Iona Takes Flight: Drone Deliveries Set to Transform Ireland's Logistics Landscape
French entrepreneur Etienne Louvet's startup Iona is bringing parcel drones to Ireland.
Iona is preparing to launch Ireland’s first commercial drone delivery operations later this year, aiming to radically reshape how packages move across the country. Founded by French entrepreneur Etienne Louvet, the company has already secured nearly €4.5m in investment and is designated as a high potential start-up by Enterprise Ireland.
The idea came from a personal pain point. During Covid, Louvet watched his grandmother struggle to get medicines in rural Brittany. A year later, he founded Iona. Originally based in London, the company relocated its operations hub to Shannon, which is a strategic move driven by Brexit, Ireland’s supportive regulatory environment, and the influence of Manna founder Bobby Healy, who encouraged Louvet to make the leap.
Unlike Manna’s multi-copters that drop packages from the air, Iona’s drones land and deliver from cargo compartments. The company is targeting B2B logistics. Think parcel deliveries between Cork and Shannon in 45 minutes, shopping drops to islands off the South-West, and priority pharma packages. Iona has already partnered with EireComposites in Galway to produce drones locally and is in talks with major carriers including DPD and An Post.

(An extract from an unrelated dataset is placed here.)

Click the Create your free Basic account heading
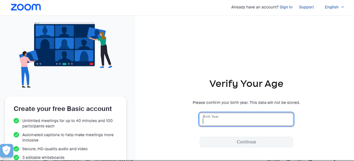This screenshot has width=354, height=161. tap(63, 109)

Iona’s Sonnet drone carries packages up to 10kg, with an XL version handling 20kg deliveries. The long-range model is designed for 100-200km routes. The company is building a control tower at Shannon that will serve as the logistics hub for European operations. And unlike consumer-focused drone delivery, Iona is taking a pragmatic approach: multiple deliveries to central pickup points rather than individual backyards, keeping costs down and impact low.

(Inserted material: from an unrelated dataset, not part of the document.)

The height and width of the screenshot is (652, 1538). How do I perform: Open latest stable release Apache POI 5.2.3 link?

Ireland offers a compelling use case for drone delivery: remote islands, rural areas, and a government drone initiative supporting talent development. Louvet sees this as Europe’s chance to lead globally in the sector, with local production and a complete supply chain that can’t be offshored. “We have a unique opportunity in Europe to re-industrialize,” he said.

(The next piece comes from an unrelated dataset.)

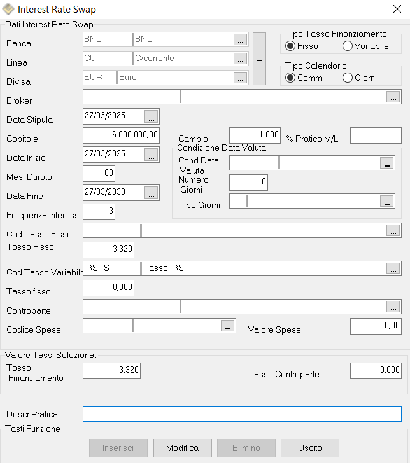Open the Data Stipula date picker button

[151, 116]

The company is currently hiring and expects to grow from five to 15 employees in 2026, depending on how quickly commercial operations scale. With the Future Mobility Campus Ireland (FMCI) as a partner and Shannon as the base, Iona is positioning itself to change not just parcel delivery, but emergency medical supplies, offshore platform logistics, and industrial operations across the region.
Iona aims to sign its first customers and begin operations by the end of 2026. The company is negotiating with partners in the Galway and Shannon area, including offshore wind farms and shipping groups. If successful, Iona could become the infrastructure layer for a new era of logistics, one where drones are as common as delivery vans, and remote areas are no longer at a disadvantage.